EXERCICE
Répondez s'il vous plaît à ces questions sur l'entretien :
(a) Quelle piste l'interviewé juge-t-il « une idée à creuser » pour désigner le candidat unitaire ?
(b) À quel moment dit-il qu'il s'exprimera sur le processus de désignation ?
(c) Outre l'élection présidentielle, quelles élections les collectifs unitaires préparent-ils ?

TEXTE FOURNI
Objectif 2007 (3) : Dossier José Bové dans L’Express (interview, analyse, biographie)

samedi 15 juillet 2006.
 

Interview : Le fait que vos déclarations de candidature à la candidature aient été accueillies fraîchement par le PCF et la LCR change-t-il quelque chose pour vous ?

Je reste sur ma position. Je suis disponible, dans la perspective d’une campagne collective et unitaire, si ni le PCF ni la LCR ne présentent de candidat. Il serait temps que chaque parti cesse d’affirmer que le rassemblement doit se faire autour de lui. J’ai réalisé, en discutant avec les Français que je rencontre, à quel point il y a un ras-le-bol des appareils politiques. Je suis convaincu que les militants politiques, syndicaux et associatifs sont majoritairement favorables à une candidature antilibérale commune. Et je me réjouis que des collectifs unitaires se créent et se développent un peu partout en France.

Si Olivier Besancenot maintenait sa candidature, abandonneriez-vous vraiment ?

Probablement. Sauf si la dynamique unitaire est particulièrement puissante.

Sur le mode de désignation du candidat unitaire, quelle serait à votre avis la meilleure solution ?

Une primaire au niveau des militants de base constitue selon moi une idée à creuser. Sur le processus de désignation, je vais y réfléchir cet été avec mes amis et je m’exprimerai à la fin du mois d’août.

Votre hostilité radicale aux OGM et au nucléaire ne risque-t-elle pas d’empêcher le PCF de vous soutenir ?

Je ne suis pas inquiet, car le PCF peut évoluer. Surtout sur le nucléaire, où leurs options étaient très éloignées des miennes. Après un vrai débat sur les énergies, les communistes n’apparaîtront plus comme pronucléaires et productivistes, ce qui est une caricature. Je suis optimiste, car le PCF ne fait pas de ces questions un point de blocage.

Que répondez-vous à Olivier Besancenot, qui vous demande d’exclure toute alliance avec le PS ?

Il ne faut pas mettre la charrue devant les bœufs. Il est avant tout nécessaire d’être dans le carré de tête au premier tour de la présidentielle. Et c’est notre score élevé qui créerait un rapport de forces, une dynamique, pour discuter des questions de fond, programmatiques, avec les socialistes.

Souhaitez-vous que la gauche antilibérale ait une représentation parlementaire ?

Oui, c’est essentiel. Nous sommes en capacité de constituer un groupe à l’Assemblée nationale, car nous faisons le pari que nos candidats arriveront en tête de la gauche au premier tour. Au sein des collectifs unitaires, nous préparons l’élection présidentielle, mais aussi les législatives et les municipales.

DONNÉES BRUTES
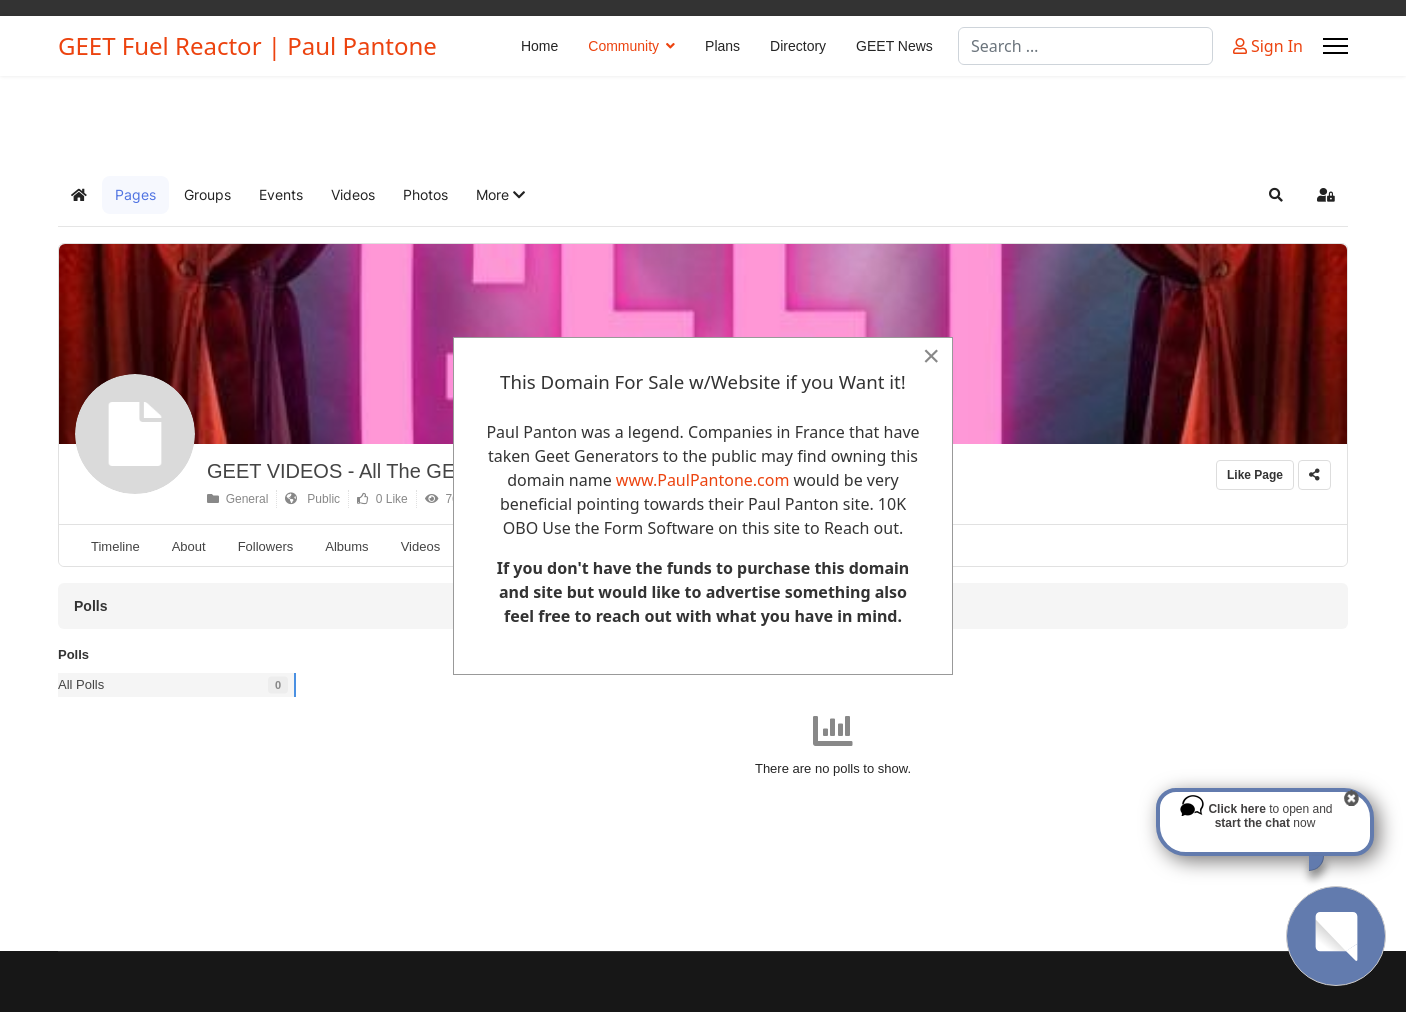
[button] (500, 195)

RÉSULTAT DE L'EXERCICE
(a) Une primaire au niveau des militants de base.
(b) À la fin du mois d'août.
(c) Les législatives et les municipales.